Around 53 percent of American adults have seriously considered starting their own business, according to new research recently released by 1&1 Internet, Inc. The data from over 1,300 Americans shows that in recent years many have weighed their options for increasing their household income. The minimum income expectation from efforts to start a side business is on average $50,000 gross per year. The study would suggest that US entrepreneurial spirit remains strong. 1&1 advises anyone considering starting a new business project to think about the online tools available today that can greatly increase chances of business success and more flexible working.
Around 20 percent of those surveyed have considered starting a side project in tandem to their existing job, in order to boost family income. Other primary motivations included the opportunity to be their own boss (24 percent), a better work/life balance or family life (19 percent), and passion for a hobby (21 percent). Perhaps unsurprisingly, the desire to start an enterprise does decrease with age. Those aged 35-44 years are most driven towards launching a business (67 percent).
An interesting aspect of the study is the average US expectation for the amount of secondary income that would make creating a start-up business worthwhile. The average US requirement was $50,384 gross per year from such a project. This figure is much lower yet comes in second to the highest expectation, that of Germany with its average being $67,039. The US is followed by Spain, $43,750, and then UK, requiring $38,148.

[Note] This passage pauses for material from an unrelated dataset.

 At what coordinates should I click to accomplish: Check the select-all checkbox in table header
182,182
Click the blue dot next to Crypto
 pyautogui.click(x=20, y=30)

Robert Hoffmann, CEO Hosting, 1&1 Internet, comments, “The Internet makes it much easier today to start a business. A powerful website and the right tools to attract customers can often be the key needed to transform a business dream into a real life success. Modern website packages deliver the necessary eBusiness elements for attracting, interacting and transacting with online consumers – ready to place your website on top of search engines and connect you with Internet communities like Facebook, Twitter and eBay. Since you can use these powerful tools over the Web with no software or programming skills needed, starting a website is easier than many realize – the result being that a sideline or hobby business can become economically feasible and conducive to work/life balance.”
Internet Psychologist Graham Jones believes that Internet-based tools can certainly help entrepreneurs to succeed. Jones comments, “Research over the past few years has shown that when people use the Internet as the focus of their business, their productivity goes up. If only more people would tap into the online tools available, they too could run productive businesses which are using the extensive knowledge available online to give them a competitive edge.”